## Data extract
[Start of section]
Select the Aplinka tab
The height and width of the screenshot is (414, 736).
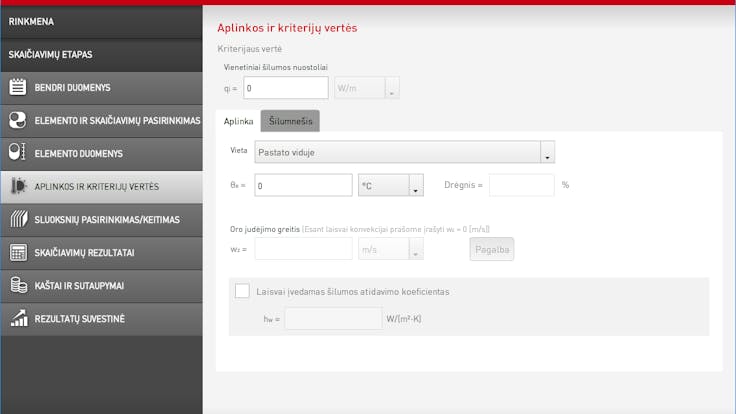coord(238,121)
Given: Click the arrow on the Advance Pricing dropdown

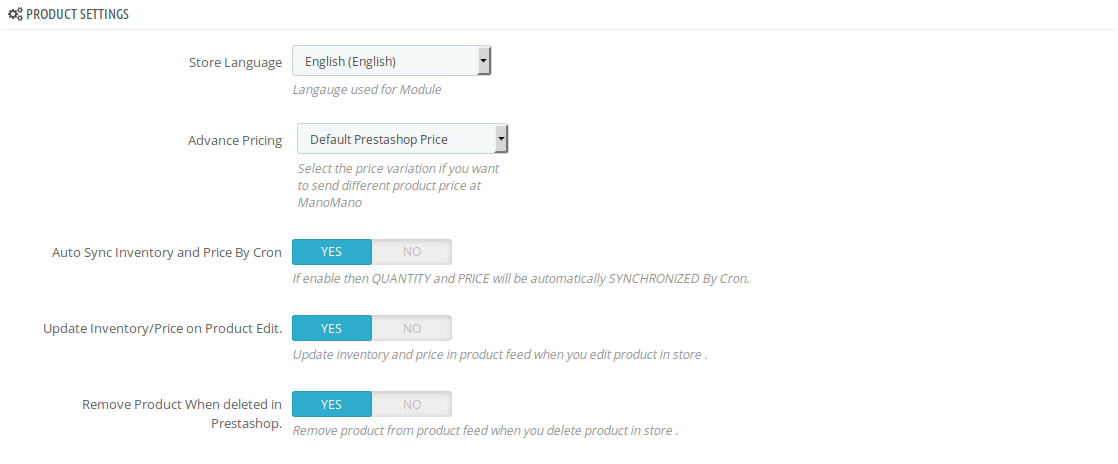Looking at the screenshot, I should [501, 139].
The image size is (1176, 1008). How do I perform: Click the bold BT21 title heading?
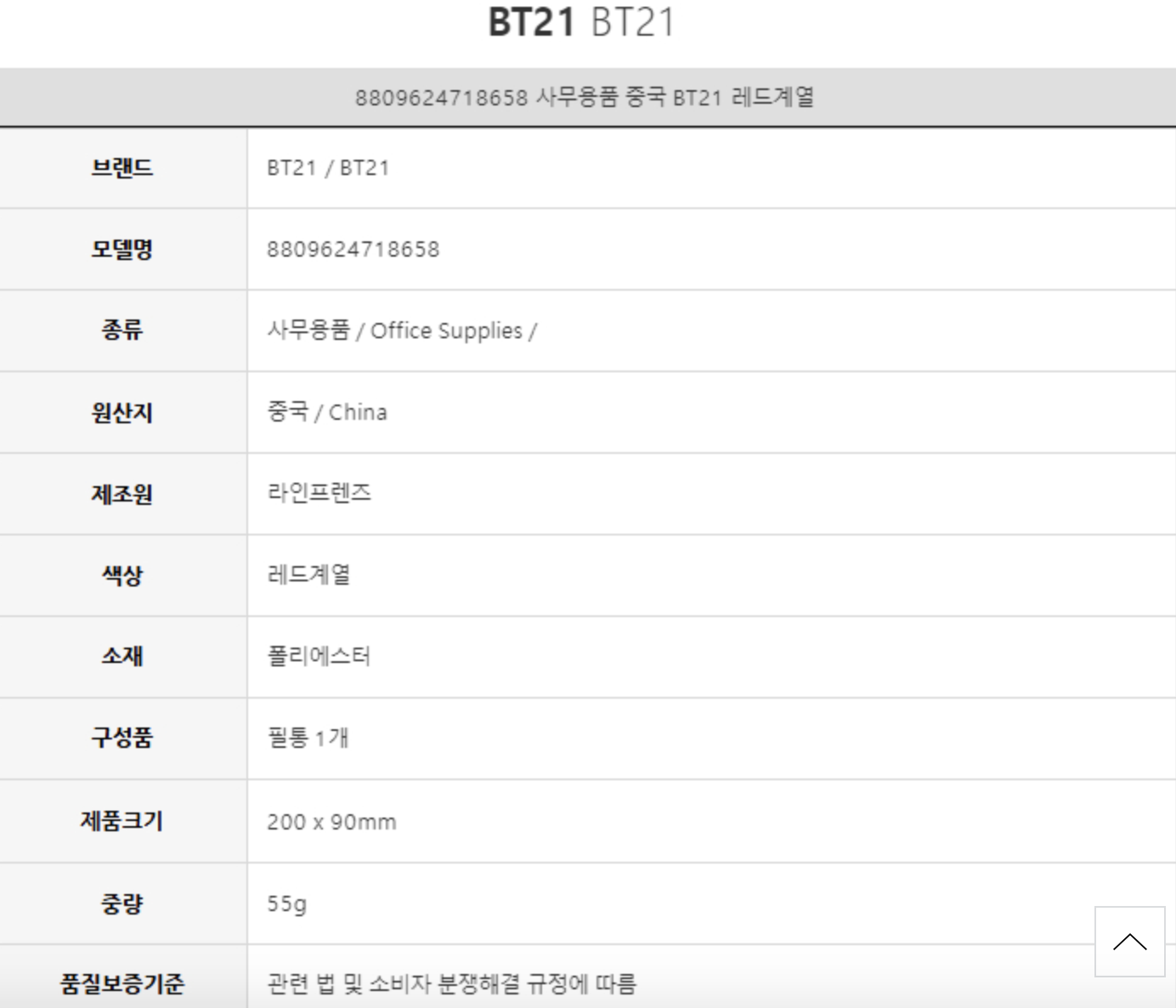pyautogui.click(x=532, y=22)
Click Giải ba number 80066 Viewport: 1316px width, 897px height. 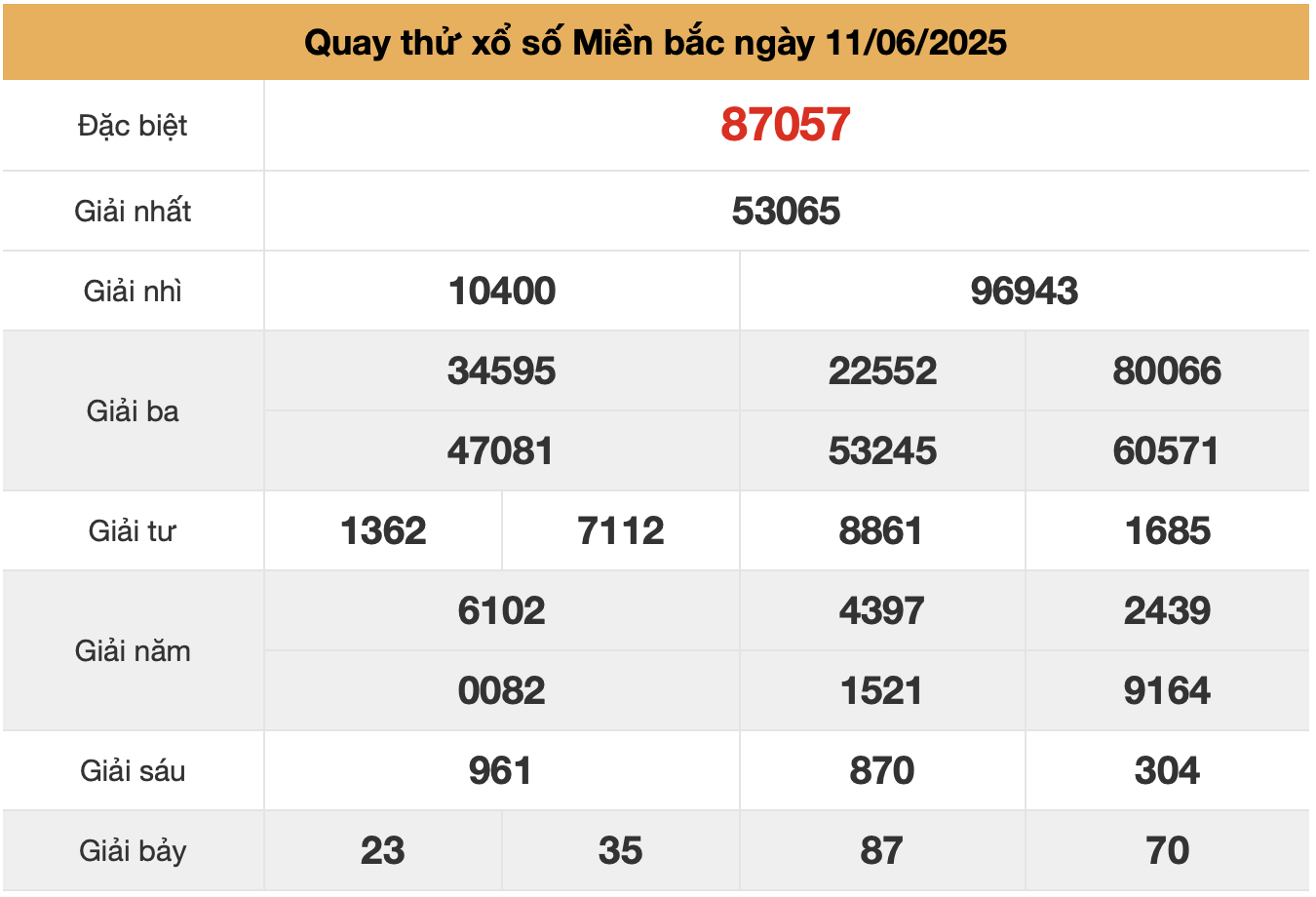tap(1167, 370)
[End of section]
[Start of section]
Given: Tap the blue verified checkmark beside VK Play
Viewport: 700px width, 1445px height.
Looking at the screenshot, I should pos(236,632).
[End of section]
[Start of section]
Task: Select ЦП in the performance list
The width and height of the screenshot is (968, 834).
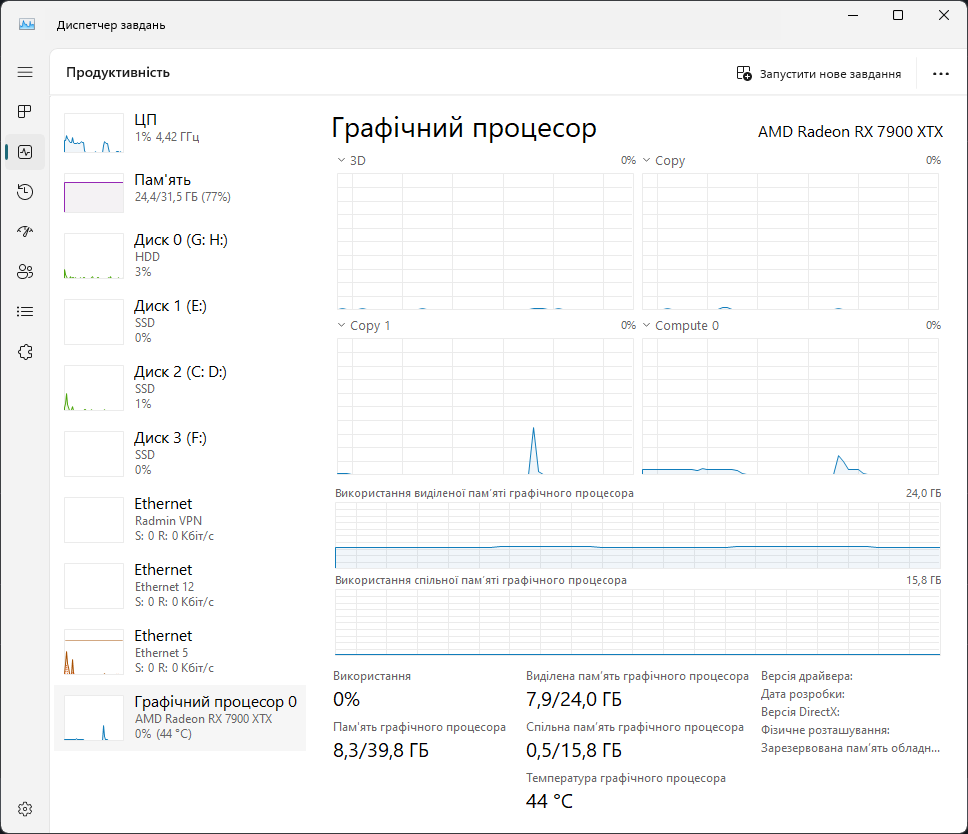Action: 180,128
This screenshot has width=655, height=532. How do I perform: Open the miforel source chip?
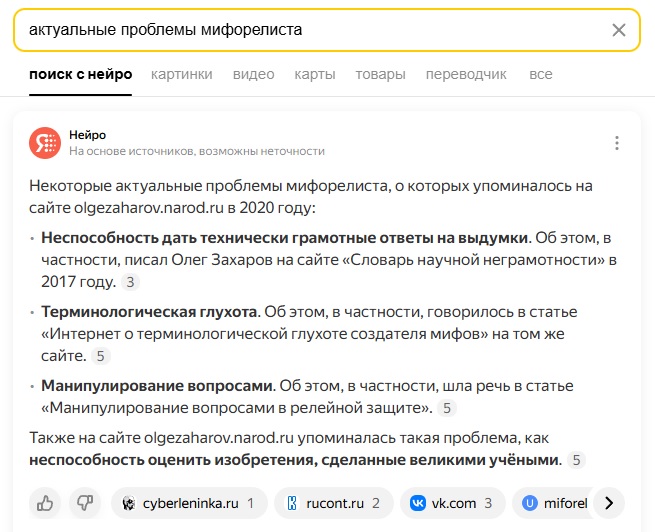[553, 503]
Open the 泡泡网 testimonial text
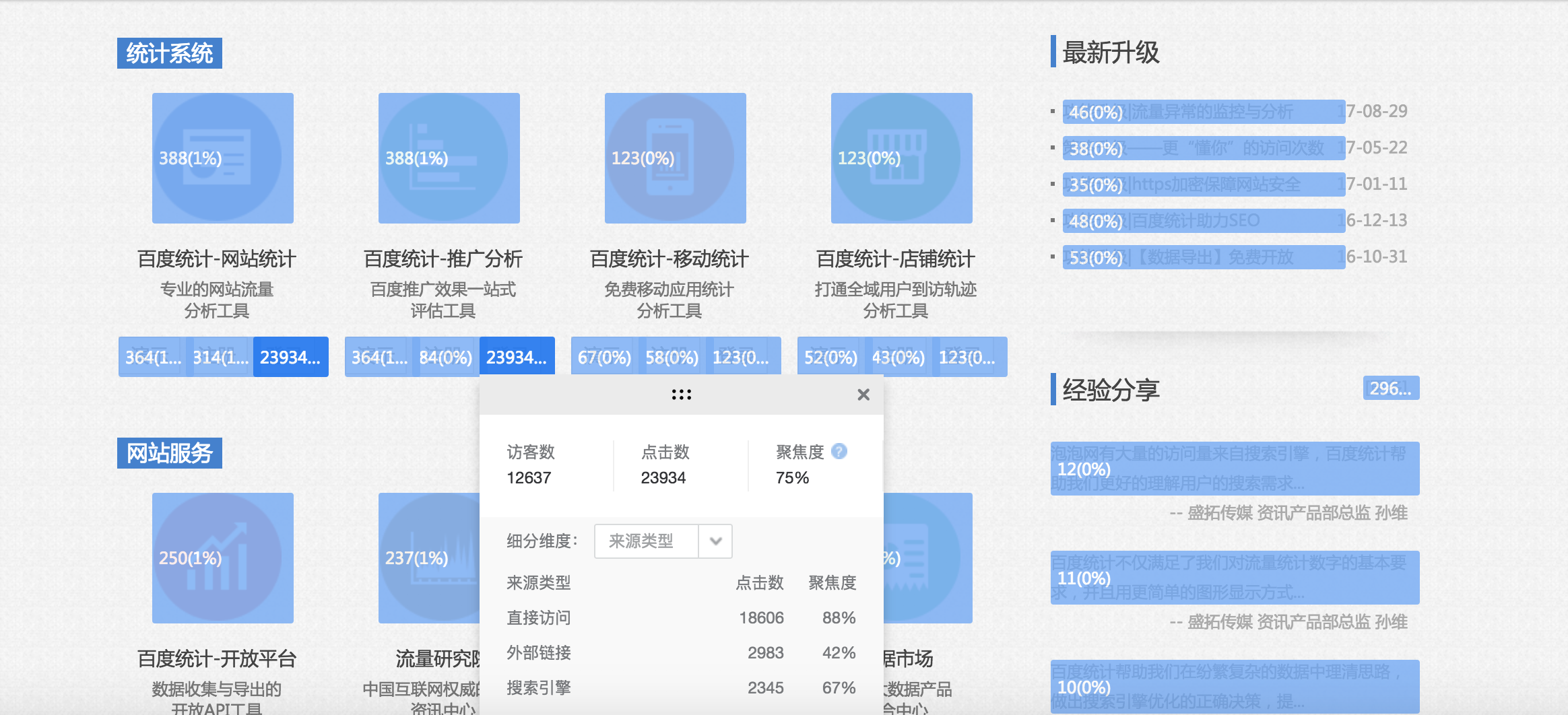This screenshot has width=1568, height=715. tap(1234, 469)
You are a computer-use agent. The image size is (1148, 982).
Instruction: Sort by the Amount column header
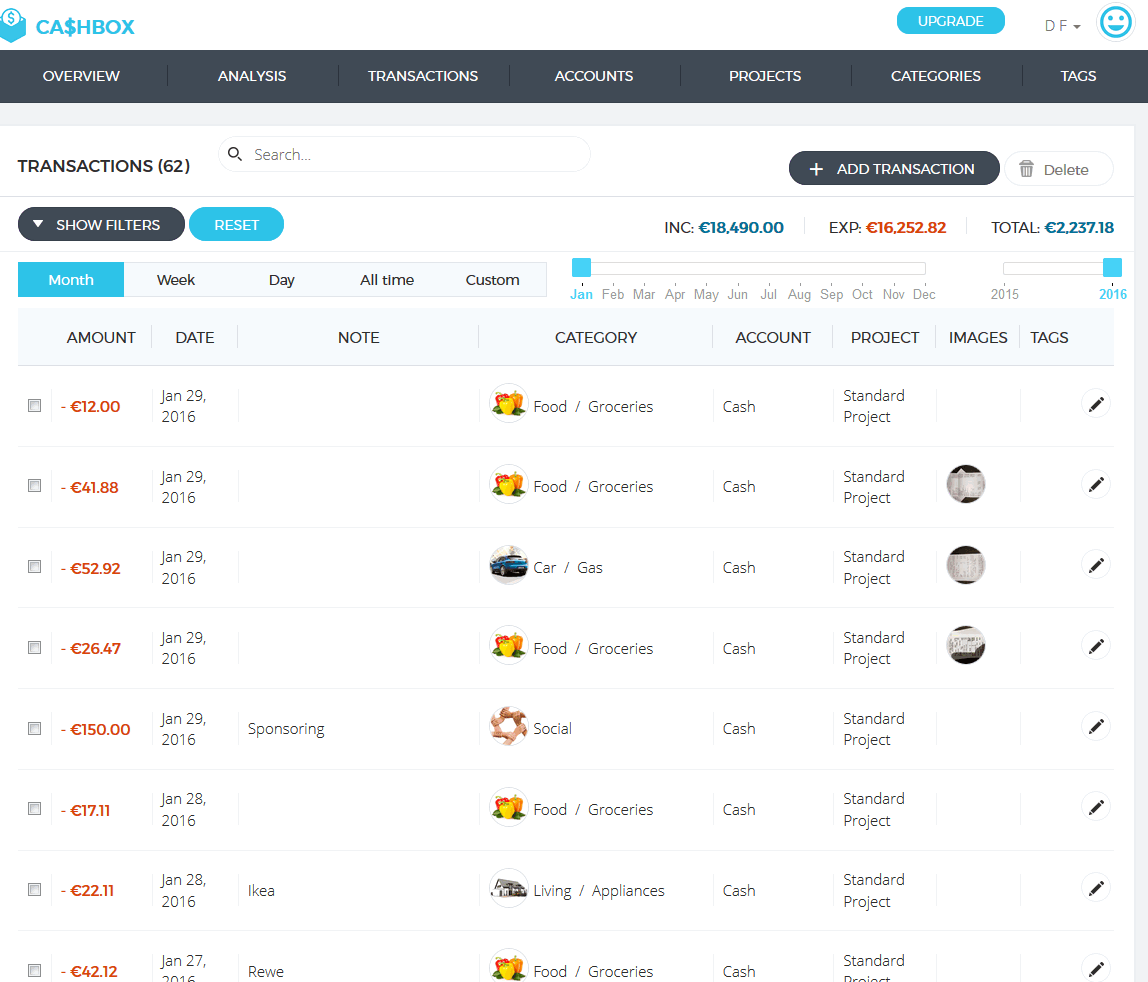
[End of section]
What you write out is the stretch of entries from the line containing "Task: Select ЦП in the performance list" to the line containing "Instruction: Sort by the Amount column header", word for word, with both end lines and no pictures.

Task: Select ЦП in the performance list
The width and height of the screenshot is (968, 834).
Action: 180,128
This screenshot has width=655, height=532. How do I perform: Open the miforel source chip?
[553, 503]
Open the 泡泡网 testimonial text
This screenshot has width=1568, height=715. tap(1234, 469)
You are a computer-use agent. The image size is (1148, 982).
Instruction: Sort by the Amount column header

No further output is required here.